* _WORK TO BE COMPLETED_
Set down a precise copy of the whole listing.

* _THE INPUT_
··········
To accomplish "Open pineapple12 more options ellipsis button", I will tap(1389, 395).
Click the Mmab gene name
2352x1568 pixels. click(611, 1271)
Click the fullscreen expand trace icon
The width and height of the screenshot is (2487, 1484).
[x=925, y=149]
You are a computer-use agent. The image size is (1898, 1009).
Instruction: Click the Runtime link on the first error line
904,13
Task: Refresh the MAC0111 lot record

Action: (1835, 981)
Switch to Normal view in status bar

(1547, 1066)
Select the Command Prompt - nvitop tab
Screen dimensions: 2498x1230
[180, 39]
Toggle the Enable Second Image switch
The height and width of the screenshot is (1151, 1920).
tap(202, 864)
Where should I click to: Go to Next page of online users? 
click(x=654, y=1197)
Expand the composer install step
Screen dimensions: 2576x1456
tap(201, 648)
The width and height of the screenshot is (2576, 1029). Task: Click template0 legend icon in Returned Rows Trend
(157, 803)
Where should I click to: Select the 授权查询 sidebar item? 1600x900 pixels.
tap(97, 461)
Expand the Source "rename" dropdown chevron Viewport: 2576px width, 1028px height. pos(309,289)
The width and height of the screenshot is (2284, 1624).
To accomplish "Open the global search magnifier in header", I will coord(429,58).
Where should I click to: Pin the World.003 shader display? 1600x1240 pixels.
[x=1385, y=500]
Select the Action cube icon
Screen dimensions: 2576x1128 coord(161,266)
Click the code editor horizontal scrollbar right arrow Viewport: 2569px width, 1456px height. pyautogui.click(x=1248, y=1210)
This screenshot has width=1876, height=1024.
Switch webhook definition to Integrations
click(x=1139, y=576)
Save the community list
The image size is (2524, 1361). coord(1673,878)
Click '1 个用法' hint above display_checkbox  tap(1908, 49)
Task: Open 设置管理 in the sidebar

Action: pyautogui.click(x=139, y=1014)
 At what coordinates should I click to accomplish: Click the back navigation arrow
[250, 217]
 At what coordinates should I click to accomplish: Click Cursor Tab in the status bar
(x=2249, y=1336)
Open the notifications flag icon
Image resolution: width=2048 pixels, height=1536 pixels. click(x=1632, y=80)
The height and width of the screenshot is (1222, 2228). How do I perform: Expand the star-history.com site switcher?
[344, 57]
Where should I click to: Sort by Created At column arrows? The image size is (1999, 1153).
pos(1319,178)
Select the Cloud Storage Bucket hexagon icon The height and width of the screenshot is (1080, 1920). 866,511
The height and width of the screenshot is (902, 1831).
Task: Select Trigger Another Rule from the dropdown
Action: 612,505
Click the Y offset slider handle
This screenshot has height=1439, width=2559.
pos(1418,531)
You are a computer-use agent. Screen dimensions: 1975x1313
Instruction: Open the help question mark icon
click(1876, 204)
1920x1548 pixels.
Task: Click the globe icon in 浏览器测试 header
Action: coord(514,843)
··········
* _SOLUTION TO THIS PROBLEM_
To accomplish "Open pineapple12 more options ellipsis button", I will tap(1389, 395).
Click the Mmab gene name
2352x1568 pixels. click(611, 1271)
Click the fullscreen expand trace icon
The width and height of the screenshot is (2487, 1484).
[x=925, y=149]
You are a computer-use agent. The image size is (1898, 1009).
Instruction: Click the Runtime link on the first error line
904,13
Task: Refresh the MAC0111 lot record

Action: (1835, 981)
Switch to Normal view in status bar

(1547, 1066)
Select the Command Prompt - nvitop tab
Screen dimensions: 2498x1230
[180, 39]
Toggle the Enable Second Image switch
The height and width of the screenshot is (1151, 1920).
tap(202, 864)
Where should I click to: Go to Next page of online users? 
click(x=654, y=1197)
Expand the composer install step
Screen dimensions: 2576x1456
tap(201, 648)
The width and height of the screenshot is (2576, 1029). Task: Click template0 legend icon in Returned Rows Trend
(157, 803)
Where should I click to: Select the 授权查询 sidebar item? 1600x900 pixels.
tap(97, 461)
Expand the Source "rename" dropdown chevron Viewport: 2576px width, 1028px height. pos(309,289)
The width and height of the screenshot is (2284, 1624).
To accomplish "Open the global search magnifier in header", I will coord(429,58).
Where should I click to: Pin the World.003 shader display? 1600x1240 pixels.
[x=1385, y=500]
Select the Action cube icon
Screen dimensions: 2576x1128 coord(161,266)
Click the code editor horizontal scrollbar right arrow Viewport: 2569px width, 1456px height. pyautogui.click(x=1248, y=1210)
This screenshot has width=1876, height=1024.
Switch webhook definition to Integrations
click(x=1139, y=576)
Save the community list
The image size is (2524, 1361). coord(1673,878)
Click '1 个用法' hint above display_checkbox  tap(1908, 49)
Task: Open 设置管理 in the sidebar

Action: pyautogui.click(x=139, y=1014)
 At what coordinates should I click to accomplish: Click the back navigation arrow
[250, 217]
 At what coordinates should I click to accomplish: Click Cursor Tab in the status bar
(x=2249, y=1336)
Open the notifications flag icon
Image resolution: width=2048 pixels, height=1536 pixels. click(x=1632, y=80)
The height and width of the screenshot is (1222, 2228). How do I perform: Expand the star-history.com site switcher?
[344, 57]
Where should I click to: Sort by Created At column arrows? The image size is (1999, 1153).
pos(1319,178)
Select the Cloud Storage Bucket hexagon icon The height and width of the screenshot is (1080, 1920). 866,511
The height and width of the screenshot is (902, 1831).
Task: Select Trigger Another Rule from the dropdown
Action: 612,505
Click the Y offset slider handle
This screenshot has height=1439, width=2559.
pos(1418,531)
You are a computer-use agent. Screen dimensions: 1975x1313
Instruction: Open the help question mark icon
click(1876, 204)
1920x1548 pixels.
Task: Click the globe icon in 浏览器测试 header
Action: coord(514,843)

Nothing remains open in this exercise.